E a discussão não parou aí. Transformou-se no espetáculo do fim da tarde, para aqueles que insistiam em ficar na praça, embora estivesse esfriando e nuvens pretas anunciavam chuva para já. A libertária, claro, tinha gestos mais contundentes, teatrais, usava o corpo inteiro para se expressar, às vezes parecia uma cantora de ópera. A crítica era contida, e, mesmo nervosa, falava baixo, enquanto os olhos percorriam os cantos da praça, para ver se o mico era tão grande a ponto de mobilizar as pessoas que ali estavam. E mobilizou. Tanto que agora nem era preciso apertar os ouvidos e olhar disfarçado para a dupla – liberou geral, e a briga virou, mesmo, espetáculo de teatro de rua, mas sem direito a chapéu recolhendo grana no final.

(As entradas)
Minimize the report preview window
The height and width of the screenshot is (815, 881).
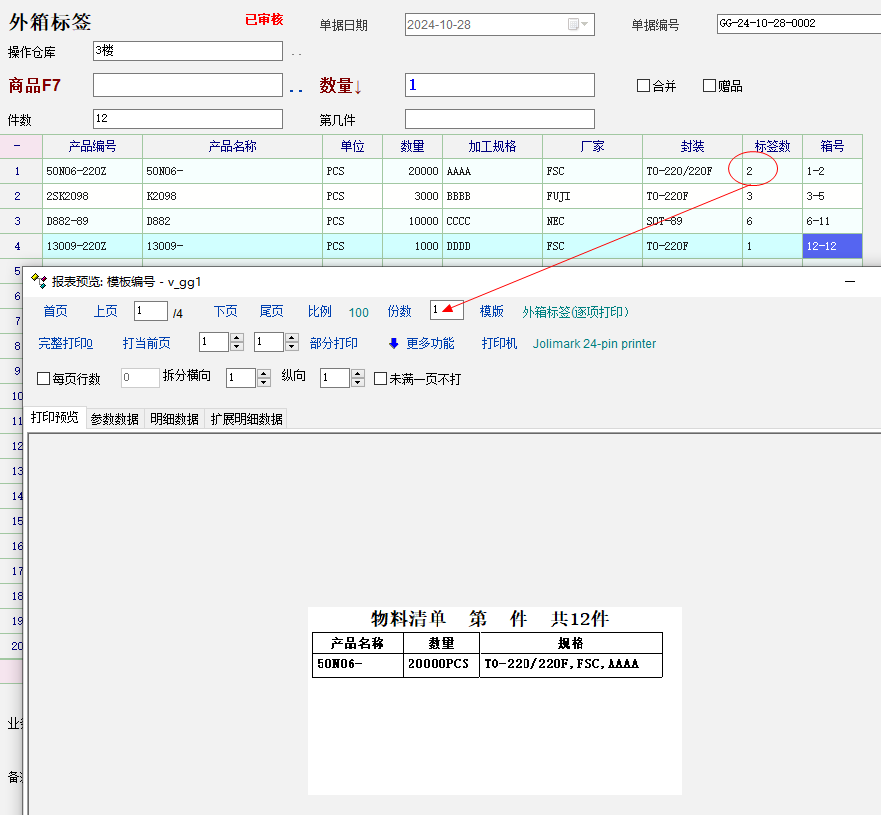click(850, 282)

==

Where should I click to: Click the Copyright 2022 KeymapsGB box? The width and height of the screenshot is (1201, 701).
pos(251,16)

(Exercícios)
1. Escreva, na ordem em que aparecem, a primeira palavra de cada frase do texto dado.
2. Nas entradas, reescreva as linhas começando em "Minimize the report preview window" e terminando em "click(850, 282)", trocando "report" por "invoice" e mantendo todo o resto igual. Deixe as imagens de fora.

(Respostas)
1. E, Transformou-se, A, A, E, Tanto

2.
Minimize the invoice preview window
The height and width of the screenshot is (815, 881).
click(850, 282)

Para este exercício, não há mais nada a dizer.